Special case: If \(\bar{x} = 0\) (data centered at the origin), the second term disappears and \(\text{Var}(\hat{\beta}_0) = \sigma^2/n\). The intercept becomes as precise as the sample mean. This is why centering your data is such a good idea in practice — it decouples the intercept from the slope.

Variables Explained

Symbol Name Description
\(\hat{\beta}_0\) OLS intercept estimator The intercept computed from a particular sample
\(\beta_0\) True intercept The population parameter we're estimating
\(\sigma^2\) Error variance Variance of the random errors
\(n\) Sample size Number of observations
\(\bar{x}\) Mean of \(x\) How far the data center is from the y-axis
\(S_{xx}\) Sum of squared \(x\)-deviations \(\sum(x_i - \bar{x})^2\)
\(d_i\) Weights \(\frac{1}{n} - \frac{\bar{x}(x_i - \bar{x})}{S_{xx}}\)

Worked Example

From the study hours data: \(n = 5\), \(\bar{x} = 5\), \(S_{xx} = 26\), \(\sigma^2 = 16\) (assumed).

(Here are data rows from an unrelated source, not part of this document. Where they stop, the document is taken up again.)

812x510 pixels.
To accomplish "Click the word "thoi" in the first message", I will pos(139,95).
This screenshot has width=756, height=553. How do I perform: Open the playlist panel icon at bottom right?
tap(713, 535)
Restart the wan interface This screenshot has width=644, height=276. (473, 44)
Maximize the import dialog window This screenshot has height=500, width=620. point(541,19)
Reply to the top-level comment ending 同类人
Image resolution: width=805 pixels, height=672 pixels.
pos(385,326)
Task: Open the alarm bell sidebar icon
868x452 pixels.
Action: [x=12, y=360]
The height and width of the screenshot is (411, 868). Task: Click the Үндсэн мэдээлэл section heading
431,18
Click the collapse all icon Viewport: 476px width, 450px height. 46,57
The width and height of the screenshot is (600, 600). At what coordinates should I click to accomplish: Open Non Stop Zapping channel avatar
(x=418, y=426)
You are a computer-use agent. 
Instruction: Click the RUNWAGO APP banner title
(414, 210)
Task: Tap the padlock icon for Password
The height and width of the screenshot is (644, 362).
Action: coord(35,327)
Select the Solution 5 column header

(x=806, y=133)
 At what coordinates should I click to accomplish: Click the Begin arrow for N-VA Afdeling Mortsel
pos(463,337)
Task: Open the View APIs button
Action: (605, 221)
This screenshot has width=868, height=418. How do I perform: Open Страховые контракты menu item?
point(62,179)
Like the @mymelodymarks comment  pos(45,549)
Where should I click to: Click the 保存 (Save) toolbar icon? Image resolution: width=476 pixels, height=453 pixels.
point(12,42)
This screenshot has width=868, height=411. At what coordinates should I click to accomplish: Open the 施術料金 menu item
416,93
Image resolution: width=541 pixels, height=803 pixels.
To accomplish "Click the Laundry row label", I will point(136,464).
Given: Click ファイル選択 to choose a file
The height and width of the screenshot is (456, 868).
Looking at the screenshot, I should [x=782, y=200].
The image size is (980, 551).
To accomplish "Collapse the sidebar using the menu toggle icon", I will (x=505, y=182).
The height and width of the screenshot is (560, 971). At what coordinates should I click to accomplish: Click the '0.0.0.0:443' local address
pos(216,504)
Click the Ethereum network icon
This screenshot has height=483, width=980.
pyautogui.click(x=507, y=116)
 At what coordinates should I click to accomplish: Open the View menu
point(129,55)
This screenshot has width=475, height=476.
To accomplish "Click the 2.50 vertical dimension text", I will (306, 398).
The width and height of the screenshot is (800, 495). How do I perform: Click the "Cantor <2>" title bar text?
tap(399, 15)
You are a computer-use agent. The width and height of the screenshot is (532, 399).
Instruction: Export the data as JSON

\[ \text{Var}(\hat{\beta}_0) = 16\left(\frac{1}{5} + \frac{25}{26}\right) = 16(0.2 + 0.962) = 16 \times 1.162 = 18.58 \]
\[ \text{SE}(\hat{\beta}_0) = \sqrt{18.58} \approx 4.31 \]

Compare to \(\text{SE}(\hat{\beta}_1) \approx 0.78\). The intercept is much less precisely estimated — because \(\bar{x} = 5\) is far from zero, the slope uncertainty gets amplified by a lever arm of \(5^2 = 25\).

If the study hours had been centered around 0 (say, by measuring "hours above average"), the intercept variance would drop to \(16/5 = 3.2\) and \(\text{SE}(\hat{\beta}_0) \approx 1.79\) — less than half.

Common Mistakes

  • Ignoring that \(\text{Var}(\hat{\beta}_0)\) depends on \(\bar{x}\): Two datasets with the same \(n\), \(\sigma^2\), and \(S_{xx}\) can have wildly different intercept precision if their \(x\) values are centered differently.
  • Interpreting a significant intercept as meaningful: In many models, \(x = 0\) is outside the data range or physically meaningless. A precisely estimated intercept doesn't mean \(\beta_0\) is scientifically interesting.
  • Not centering when it helps: If you're interested in the intercept (e.g., the baseline response), centering the \(x\) values eliminates the slope-induced uncertainty. The slope estimate doesn't change — only the intercept and its standard error do.

References

  • Kutner, M. H., et al. (2004). Applied Linear Statistical Models, 5th ed. McGraw-Hill.
  • Weisberg, S. (2014). Applied Linear Regression, 4th ed. Wiley.
  • Draper, N. R. & Smith, H. (1998). Applied Regression Analysis, 3rd ed.